Problem details: In the entries below, some lines contain "section"; work out how many and answer with the figure only.

Start of Records provided

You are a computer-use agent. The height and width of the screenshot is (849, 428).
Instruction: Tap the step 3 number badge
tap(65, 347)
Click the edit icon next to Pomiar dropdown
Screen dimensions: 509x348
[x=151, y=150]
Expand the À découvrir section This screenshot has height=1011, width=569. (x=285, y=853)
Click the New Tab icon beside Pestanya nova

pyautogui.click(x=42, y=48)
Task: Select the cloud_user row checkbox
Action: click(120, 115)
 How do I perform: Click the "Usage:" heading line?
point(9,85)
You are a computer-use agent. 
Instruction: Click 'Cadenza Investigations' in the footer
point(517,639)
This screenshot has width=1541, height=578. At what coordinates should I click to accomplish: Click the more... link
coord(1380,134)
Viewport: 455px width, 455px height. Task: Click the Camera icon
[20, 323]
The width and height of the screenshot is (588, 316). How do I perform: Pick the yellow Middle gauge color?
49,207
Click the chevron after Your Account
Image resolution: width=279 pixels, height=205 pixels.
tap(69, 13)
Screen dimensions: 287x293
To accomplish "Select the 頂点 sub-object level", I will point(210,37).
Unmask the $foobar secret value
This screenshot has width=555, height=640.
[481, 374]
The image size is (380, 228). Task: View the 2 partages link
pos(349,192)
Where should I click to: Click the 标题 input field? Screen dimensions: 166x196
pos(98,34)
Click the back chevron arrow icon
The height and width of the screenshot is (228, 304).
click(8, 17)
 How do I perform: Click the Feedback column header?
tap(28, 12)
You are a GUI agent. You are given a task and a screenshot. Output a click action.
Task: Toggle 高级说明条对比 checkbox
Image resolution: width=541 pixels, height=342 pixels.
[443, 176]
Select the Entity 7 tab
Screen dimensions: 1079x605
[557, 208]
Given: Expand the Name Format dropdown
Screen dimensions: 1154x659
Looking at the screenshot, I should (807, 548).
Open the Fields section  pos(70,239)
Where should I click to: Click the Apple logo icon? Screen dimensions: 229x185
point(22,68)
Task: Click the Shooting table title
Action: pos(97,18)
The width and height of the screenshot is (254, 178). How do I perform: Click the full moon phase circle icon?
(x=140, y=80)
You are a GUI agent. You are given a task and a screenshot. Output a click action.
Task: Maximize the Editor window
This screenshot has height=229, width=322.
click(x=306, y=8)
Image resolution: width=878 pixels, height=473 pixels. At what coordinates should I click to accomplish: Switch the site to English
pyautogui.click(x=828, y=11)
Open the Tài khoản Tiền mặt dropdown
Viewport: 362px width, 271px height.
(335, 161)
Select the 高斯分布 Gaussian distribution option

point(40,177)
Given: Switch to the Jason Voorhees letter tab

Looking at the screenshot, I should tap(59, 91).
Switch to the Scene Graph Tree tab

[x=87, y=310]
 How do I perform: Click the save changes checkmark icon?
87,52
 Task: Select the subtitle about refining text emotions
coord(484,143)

End of Records provided

Exercise output: 2